# In a wreck today



## ThaMule (Jan 26, 2010)

Well...I was hired on the spot at my interview for a nursing externship today. It didnt end so well though. When I left a lady thought she had a green turn arrow and turned left across traffic. I t-boned her poor lil murano in my 2500HD. Everybody was ok but I am starting to notice the bumps and bruises and my lower back started to hurt as the day went on. If it is still hurting tomorrow I am going to head to the doc just to make sure I am okay. I will get pics of the truck tomorrow when i head up to the body shop. Damage is not real bad but it is enough to replace the hood, fenders, grill, lights, bumper and fog lights.


----------



## speedman (Nov 3, 2010)

Dang that's messed up, at least it wasn't your fault! And hope you feel better bud!


On the forums instead of working tapatalk for iPhone 4


----------



## wmredneck (Dec 6, 2011)

Man glad you were in the 3/4 ton. You might really be hurting if it was the other way around. 






Wishing I was home instead of on the road using TapTalk


----------



## Polaris425 (Dec 16, 2004)

Ouch!


----------



## JPs300 (Mar 23, 2011)

Ouch! - Sucks to hear, but glad all are ok.


----------



## ThaMule (Jan 26, 2010)

Here are the pics.


----------



## JPs300 (Mar 23, 2011)

air bags come out?


----------



## ThaMule (Jan 26, 2010)

NOPE. I was running 30-35 mph


----------



## Big D (Jun 23, 2009)

Ouch, hopefully you t-boned the passenger side with no one sitting there.

Hope you're in top shape again soon.


----------



## oldmanbrute (Apr 15, 2009)

To bad your Brute was totaled , hauling it in back of your truck.
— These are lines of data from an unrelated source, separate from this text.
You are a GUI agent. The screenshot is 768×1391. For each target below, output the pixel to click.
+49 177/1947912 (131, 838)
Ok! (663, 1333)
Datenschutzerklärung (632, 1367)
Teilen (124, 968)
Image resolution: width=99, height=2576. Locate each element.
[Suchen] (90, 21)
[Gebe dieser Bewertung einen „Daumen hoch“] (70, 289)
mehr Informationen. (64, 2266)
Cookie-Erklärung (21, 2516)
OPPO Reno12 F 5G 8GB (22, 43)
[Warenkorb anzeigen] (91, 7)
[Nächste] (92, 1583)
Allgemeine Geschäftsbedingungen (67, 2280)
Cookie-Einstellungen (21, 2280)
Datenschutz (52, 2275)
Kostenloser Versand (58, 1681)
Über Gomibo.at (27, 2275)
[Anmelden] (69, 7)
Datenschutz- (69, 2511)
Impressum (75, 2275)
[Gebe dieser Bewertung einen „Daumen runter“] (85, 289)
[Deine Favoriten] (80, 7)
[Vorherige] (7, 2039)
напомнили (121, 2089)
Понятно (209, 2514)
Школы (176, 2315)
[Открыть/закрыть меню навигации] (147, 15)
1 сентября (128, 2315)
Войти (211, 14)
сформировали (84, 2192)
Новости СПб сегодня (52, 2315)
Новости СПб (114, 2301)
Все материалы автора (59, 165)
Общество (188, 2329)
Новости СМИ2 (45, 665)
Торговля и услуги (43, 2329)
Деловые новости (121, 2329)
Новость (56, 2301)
Guess you're have to go get a new one, lol.


----------



## ThaMule (Jan 26, 2010)

Got the estimate today...7000 in damage. Replacing with aftermarket goodies! Will have pics when its finished!


----------



## Eastexasmudder (Nov 21, 2011)

And the brute????


I'd rather be riding instead I'm using tapatalk!


----------



## ThaMule (Jan 26, 2010)

I didn't have it with me however I did tear it apart some today and will be taking it down to the frame tomorrow for a good cleaning and overhaul!


----------



## JD GREEN (Mar 11, 2010)

That sucks. Glad no one was seriously hurt.


----------



## blue beast (Feb 16, 2010)

how ya feeling?? , usually the couple of days after will show pain that wasnt there before


----------



## ThaMule (Jan 26, 2010)

I'm feeling alright...A lil pain in my thoracic/lumbar area. If it is not better tomorrow I am gonna go to the doc.


----------



## ThaMule (Jan 26, 2010)

Here is the bumper I am trying to get them to order for me in the morning.


----------



## filthyredneck (Feb 10, 2010)

Thats gonna look sharp

"Killing Time Using Tapatalk 2"


----------



## Shrek (Oct 4, 2011)

X2 on the new bumper.. Glad you're ok for sure


---
I am here: http://tapatalk.com/map.php?wljp0k


----------



## JPs300 (Mar 23, 2011)

They usually jump on allowing aftermarket goodies, because otherwise you can force them to use OE parts which are even more $.


----------



## ThaMule (Jan 26, 2010)

Here are the parts im going with.
The chrome part of the grill will also be painted white so It will go from black head lights to white grill, black grill insert and then the white emblem


----------



## ThaMule (Jan 26, 2010)

Looks like my truck might be done by friday. Just waiting on the parts that I wanted to come in!


----------



## ThaMule (Jan 26, 2010)

Still no truck. Having to wait on the companies to ship the parts. Hopefull by the end of this week I will have something.


----------



## ThaMule (Jan 26, 2010)

Finally got all the goods on my truck


----------



## Johnnypantz (Aug 18, 2012)

Looks good man!


----------



## gav09 (Feb 1, 2012)

that bumper looks sweet. not much protection in the grill area though


----------



## 2010brute750 (Jul 16, 2012)

Put a winch in that hole and it will look sick.


----------



## ThaMule (Jan 26, 2010)

gav09 said:


> that bumper looks sweet. not much protection in the grill area though


I'm not one for covering up the grill...especially since I had it paint matched. No need for grill protection here either unless you hit a deer. Then it will just get redone again at no cost!


----------



## eagleeye76 (May 7, 2010)

Nice lookin truck!


----------



## gav09 (Feb 1, 2012)

there are so many deer where i live you almost need grill coverage. well unless you like paying the deductible. I hit a good sized doe at 55 wit my ARB bumper and didn't do anything. Still your truck looks great


----------



## redneckrancher420 (Jul 5, 2011)

looking really sharp!


----------